• Kathleen Warnhoff, Berlin Social Science Center

Under what conditions do employees learn in the context of Industry 4.0 – and why should the work be designed to promote learning? This is the core question Brain City Ambassador Kathleen Warnhoff is addressing as part of her doctorate at the Berlin Social Science Center (WZB).

“I am interested in the role of learning in all phases of life, from childhood to old age,” says Kathleen Warnhoff. As a scholarship holder of the Hans Böckler Foundation at the doctoral college “Good work: Approaches to shaping the working world of tomorrow” at the WZB, she specified this interest in a qualitative study and investigated work-related learning in digitised industry in the Berlin area. “Digitisation is a lengthy process that can also cause divisions. There are mechanisms in place that ensure that not all workers are given the same opportunities for qualification across the board,” says the Brain City Ambassador. Work-related learning in particular shows: Although overall concepts are developed in companies, these often do not go far enough to curb an unequal distribution of opportunities. “With my research, I am making a scientific contribution to shaping the future world of work. The appeal for me is in the discovery and reflection of everyday contexts in working and learning.”

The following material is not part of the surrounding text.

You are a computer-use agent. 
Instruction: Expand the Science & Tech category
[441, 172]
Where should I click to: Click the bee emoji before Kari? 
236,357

Kathleen Warnhoff has lived in Brain City Berlin for more than three decades. “Originally I come from the Uckermark region. But Berlin fascinated me even as a child and as a teenager because it is simply a very special city. Just the view from the TV tower into the vastness of the city is unique!” In 1991, shortly after the fall of the Wall, she moved to the new capital of reunified Germany. “I have done everything to fulfil myself here. In the beginning, I often commuted back and forth between East and West. There was still a lot of division in people’s minds.” But Kathleen Warnhoff wanted to discover this wild and dynamic city, which she had previously only been familiar with from the eastern side of the wall. “Before, I only knew the western part from old postcards. At first I was particularly interested in the club and artist scene – and especially the alternative life. Later I began to notice the many faces of Berlin; each district has a different character, a different smell and its own dynamic.”

As a city of science, Berlin is a melting pot with unlimited development opportunities.

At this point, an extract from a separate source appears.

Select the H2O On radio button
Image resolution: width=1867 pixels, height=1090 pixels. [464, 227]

The Brain City Ambassador was not immediately drawn to research. Initially, she worked as a tradeswoman and, after studying business communication with a sociological focus, as a lecturer at various Berlin universities. In the process, she dealt increasingly with the topic of digitisation. “I wanted to develop myself further, so I applied to the internationally renowned Berlin Social Science Center.”

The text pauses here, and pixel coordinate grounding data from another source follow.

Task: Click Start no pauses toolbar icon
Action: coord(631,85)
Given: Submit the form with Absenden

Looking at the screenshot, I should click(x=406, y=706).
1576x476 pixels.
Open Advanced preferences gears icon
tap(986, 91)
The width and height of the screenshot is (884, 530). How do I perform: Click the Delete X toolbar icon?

As part of her work-sociological research, Kathleen Warnhoff is well networked both nationally and internationally, because Brain City Berlin offers countless opportunities for scientific exchange through the many universities and research institutions located here. “Berlin has an exceptional academic environment that is as stimulating and diverse as the city itself. For me, Berlin was and is a dynamic city of the future: As a city of science, Berlin is a melting pot with unlimited development opportunities. Everything is possible here. And yet the city is sometimes like a village.”

Kathleen Warnhoff says that Berlin is a place that can inspire future generations not only in science. However, she also has a BUT for young researchers who want to come to Berlin: “Jobs in science companies are often still temporary and offer little security. Living space is also scarce – this is often a problem, especially for students.”

But in her opinion, Berlin’s potential is far from exhausted. “Young people have the opportunity to get involved here in many different ways.” Kathleen Warnhoff herself sets a good example. In addition to her scientific work, she has been volunteering for many years to improve the learning conditions in day care centres and schools and to make it easier for socially disadvantaged young people to start their careers. “There is a lot to do in Berlin. The city has its rough edges. But it is precisely these contradictions that I find exciting!”